The 29-year-old Englishman was DQ’d from the European Tour’s Qatar Masters on Thursday and this time, it wasn’t because he ran out of golf balls.

Pepperell was disqualified after the first round because he signed an incorrect scorecard. But it wasn’t that simple.

Pepperell explained the mishap on Twitter, writing his score of 71 was correct, but his partner put down a 5 on the par-4 11, when Pepperell actually double-bogeyed the hole. He said his partner also marked a 3 on the par-4 16, opposed to a 4.

Pepperell said he changed both errors, but made another mistake in the process. He accidentally changed the score on the par-4 17th, which he birdied, instead of the 16th.

MORE: Leaderboard at Qatar Masters

“Quite disappointing as I actually took the time to change the original error, only to make a costlier one myself,” Pepperell wrote. “I asked the referee if this had any bearing on my disqualification but it didn’t.

“The rules are the rules and I 100% accept that, but I can’t help feeling that this particular way of disqualification is a fair distance away from common sense, and that’s also disappointing. I enjoyed the course however and hopefully next time I’ll do a better job.”

Pepperell’s score of even-par 71 would have given him a share of 61st headed into the event’s second round.

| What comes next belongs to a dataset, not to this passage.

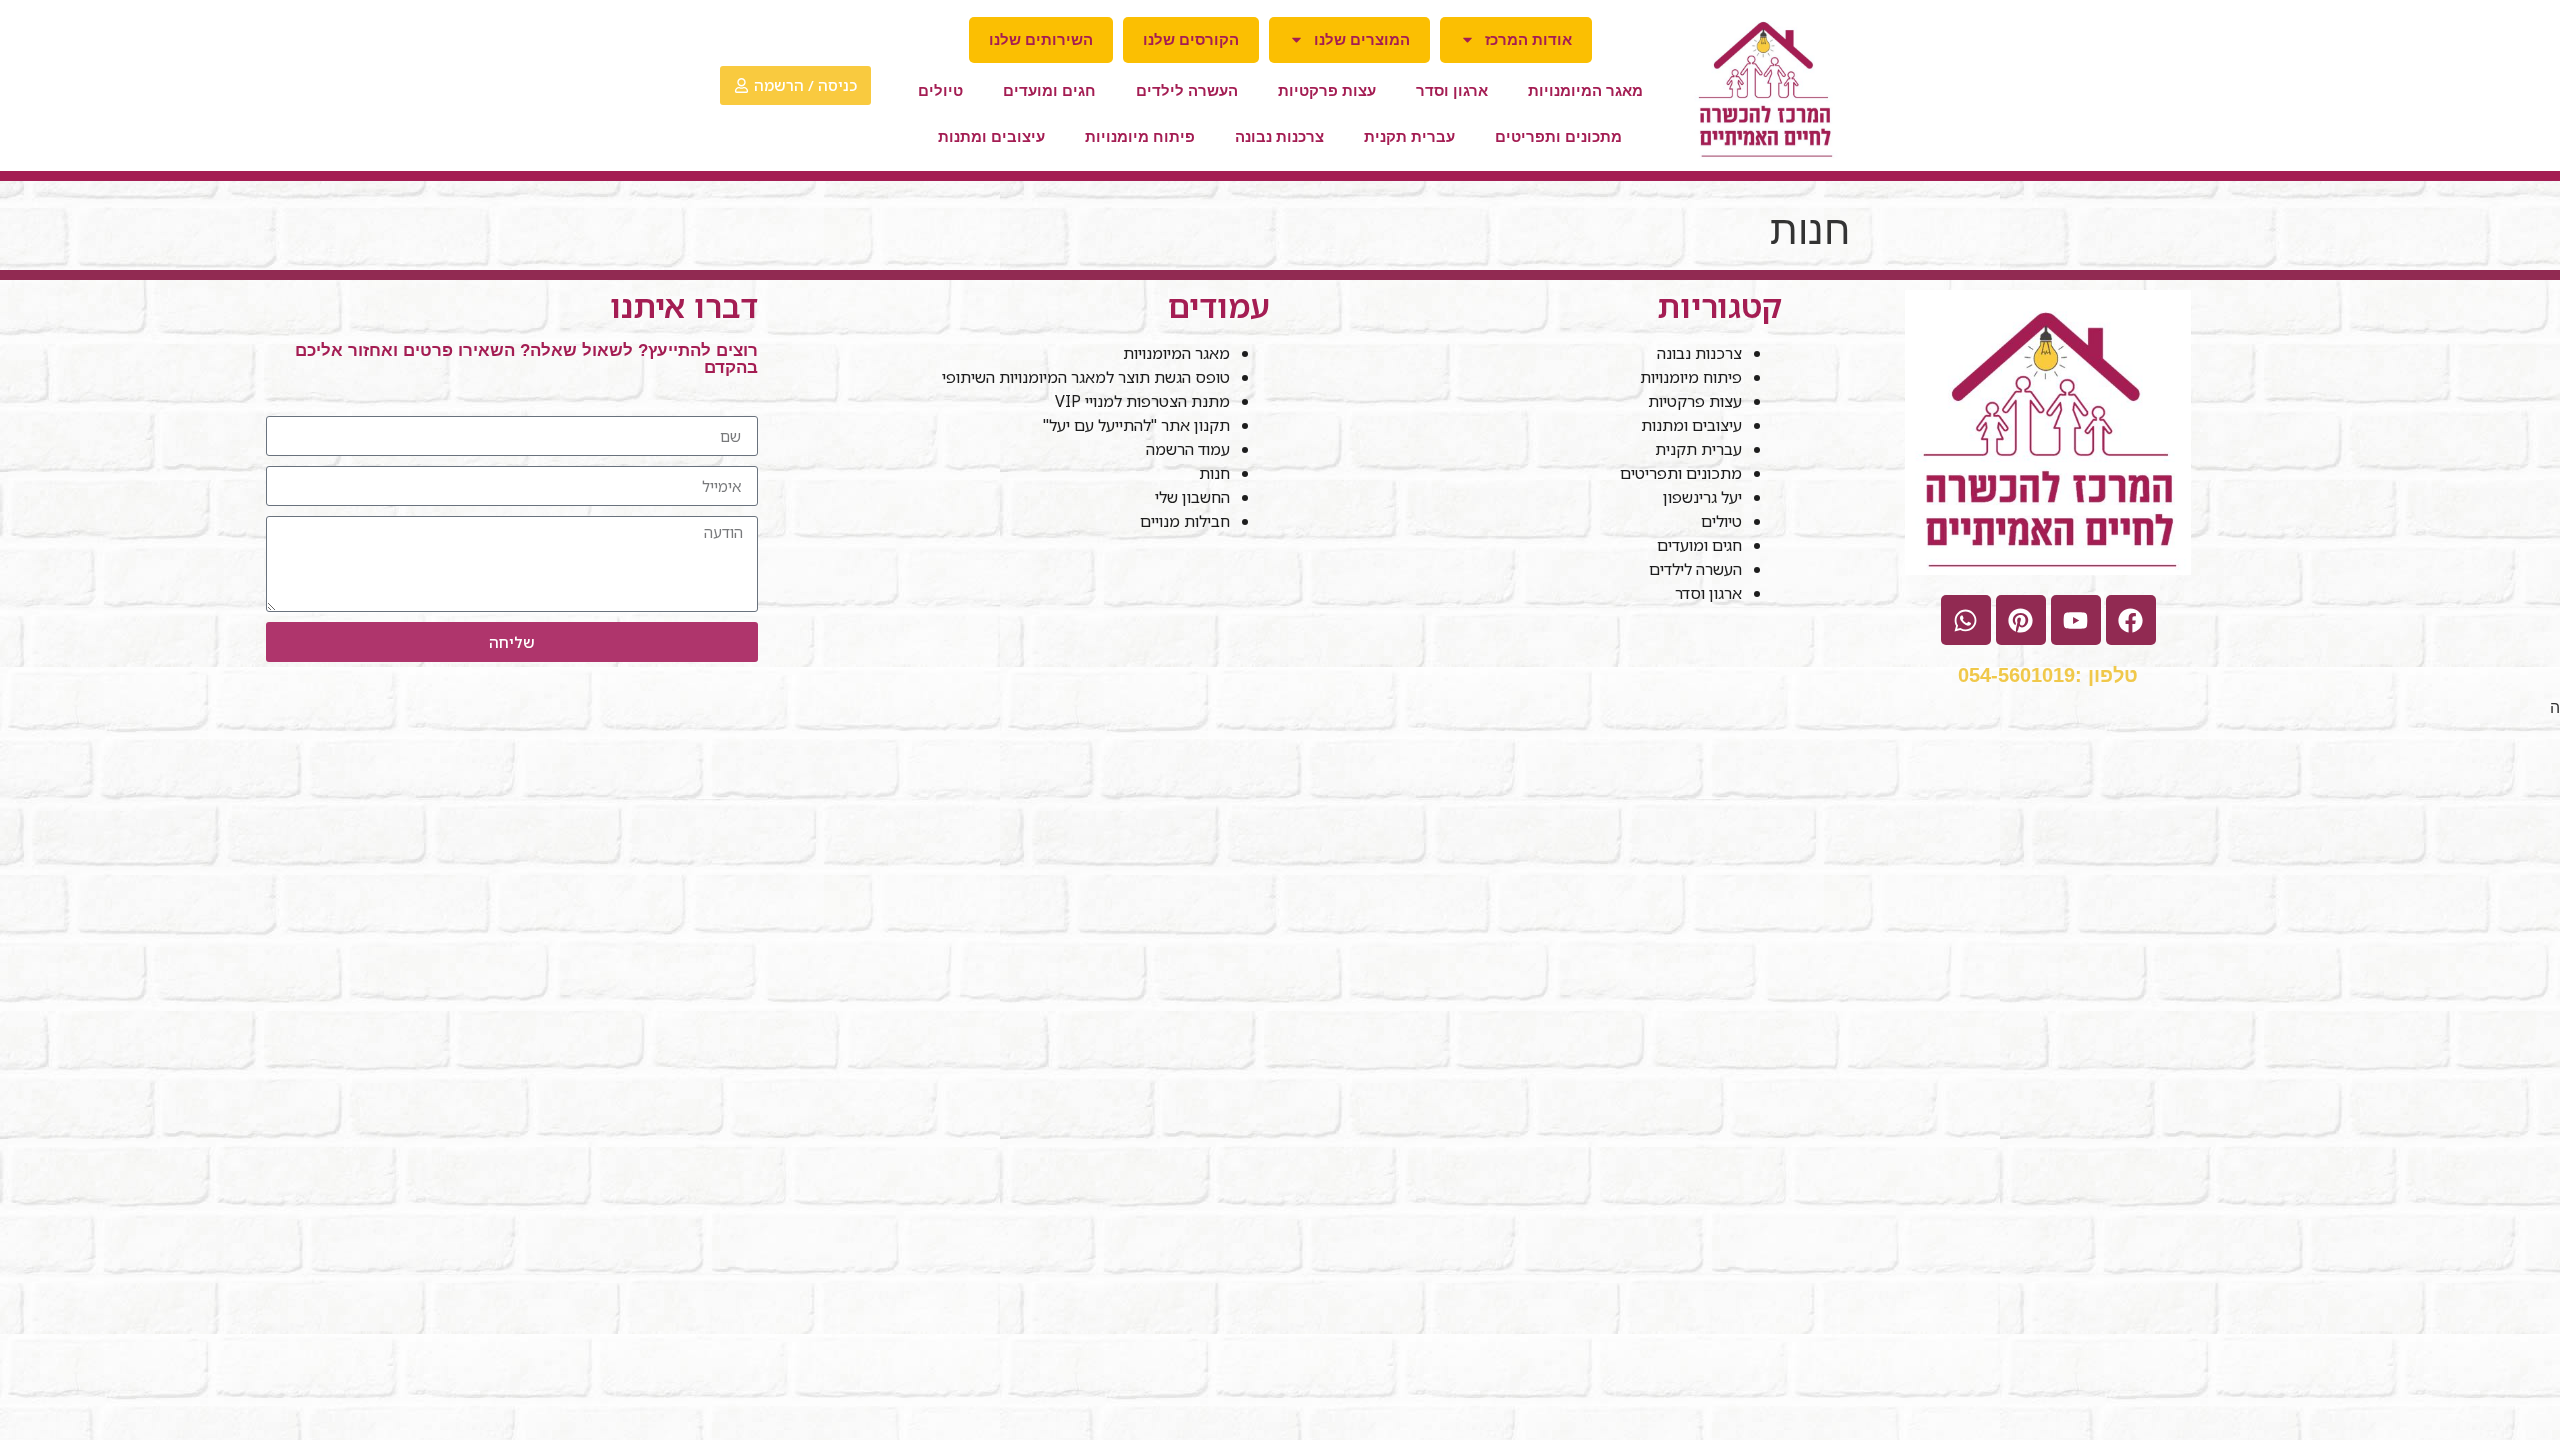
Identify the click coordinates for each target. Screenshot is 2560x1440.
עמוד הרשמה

This isn’t the first weird disqualification Pepperell has experienced. During last season’s Turkish Airlines Open, Pepperell was disqualified during the final round for running out of golf balls after the contents of his ball pocket spilled out into a pond beside the fourth green.

Nicolai Højgaard holds the first-round lead at the Qatar Masters by one shot at 7 under. Joost Uiten sits in second ahead of a six-way tie for third at 5 under.